He went on doggedly. "I ought to have been here. My agent knew I was in the place. I ought to have stayed within reach. These warnings might arrive at any time. I was a damned lunatic, and Ermsted has paid the price." He stopped, and his look changed. "Poor girl! It's been a shock to you," he said, "a beastly awakening for us both."

Stella was very pale. "I feel," she said slowly, "as if I were pursued by a remorseless fate."

"You?" he questioned. "This had nothing to do with you."

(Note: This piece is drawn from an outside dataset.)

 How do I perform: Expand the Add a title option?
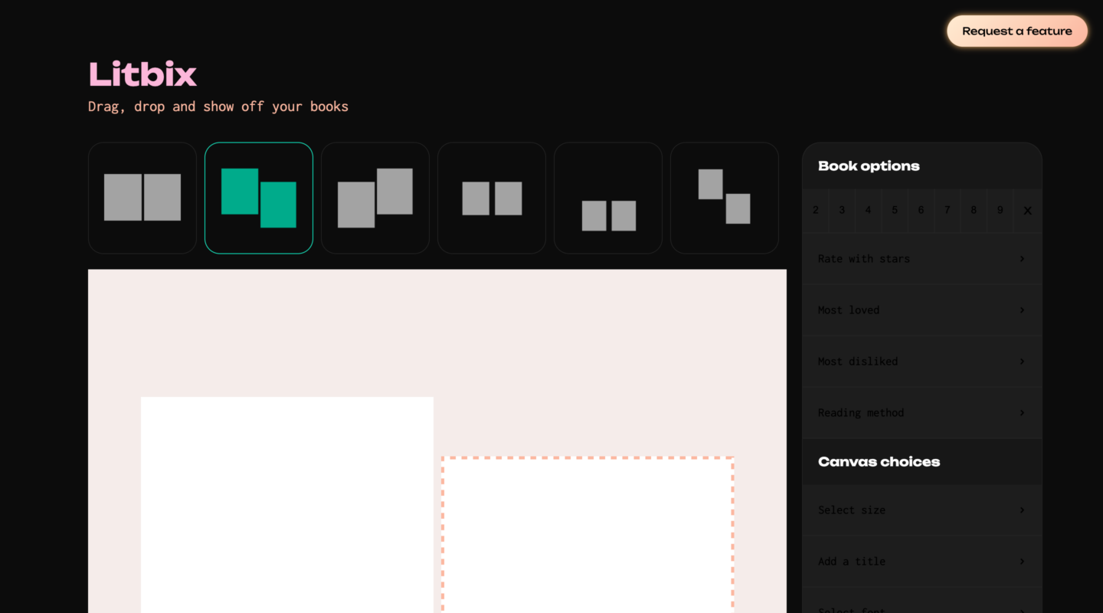click(921, 562)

She leaned against him. "Wherever I go, trouble follows. Haven't you noticed it? It seems as if—as if—whichever way I turn—a flaming sword is stretched out, barring the way." Her voice suddenly quivered. "I know why,—oh, yes, I know why. It is because once—like the man without a wedding-garment, I found my way into a forbidden paradise. They hurled me out, Everard. I was flung into a desert of ashes. And now—now that I have dared to approach by another way—the sentence has gone forth that wherever I pass, something shall die. That dreadful man—told me on the day that Ralph was taken away from me—that the Holy Ones were angry. And—my dear—he was right. I shall never be pardoned until I have—somehow—expiated my sin."

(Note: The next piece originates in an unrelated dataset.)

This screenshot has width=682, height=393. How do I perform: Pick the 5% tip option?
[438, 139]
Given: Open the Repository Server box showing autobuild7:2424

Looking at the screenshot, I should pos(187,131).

"Stella! Stella!" He broke in upon her sharply. "You are talking wildly. Your sin, as you call it, was at the most no more than a bad mistake. Can't you put it from you?—get above it? Have you no faith? I thought all women had that."

She looked at him strangely. "I wasn't brought up to believe in God," she said. "At least not personally, not intimately. Were you?"

"Yes," he said.

"Ah!" Her eyes widened a little. "And you still believe in Him—still believe He really cares—even when things go hopelessly wrong?"

"Yes," he said again. "I can't talk about Him. But I know He's there."

She still regarded him with wonder. "Oh, my dear," she said finally, "are you behind me, or a very, very long way in front?"